Goal of the exercise » Output a character-exact copy of the data, images removed.

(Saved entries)
########

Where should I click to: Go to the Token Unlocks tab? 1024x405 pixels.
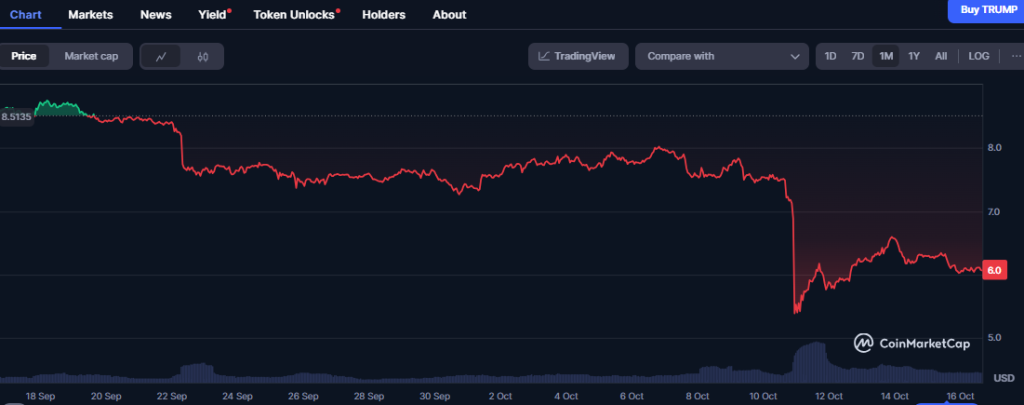coord(295,15)
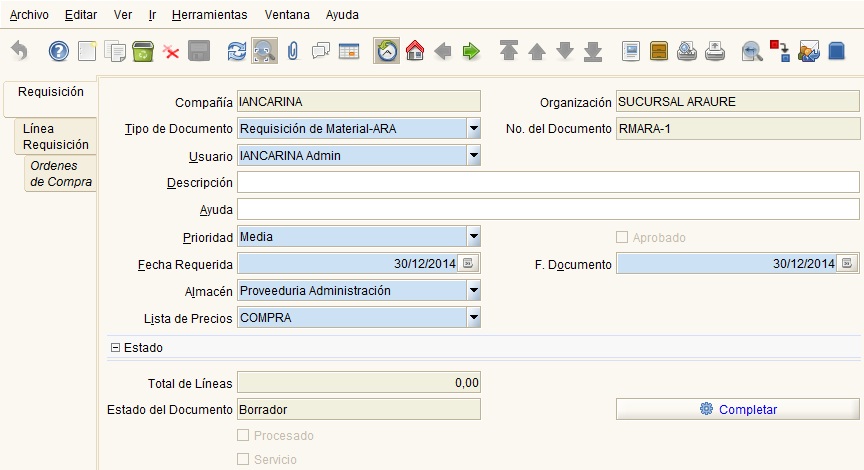Go to next record with green arrow
Screen dimensions: 864x470
[471, 52]
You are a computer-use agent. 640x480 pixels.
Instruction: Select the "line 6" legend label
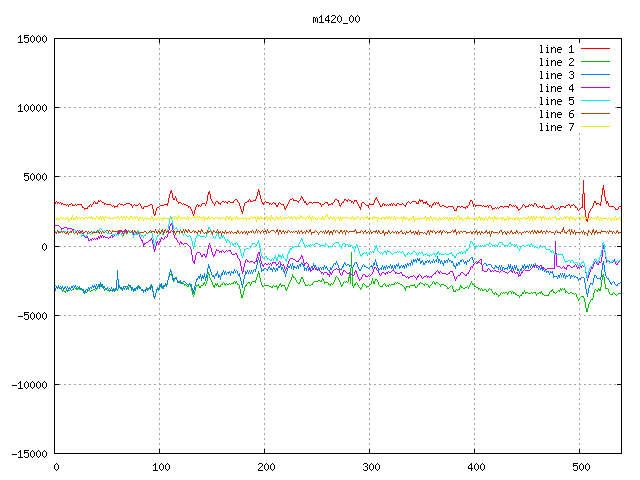(x=556, y=114)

########

Response to this exercise »
Where should I click to: Go to the Token Unlocks tab? 1024x405 pixels.
coord(295,15)
Go to next record with green arrow
Screen dimensions: 864x470
[471, 52]
You are a computer-use agent. 640x480 pixels.
Instruction: Select the "line 6" legend label
(x=556, y=114)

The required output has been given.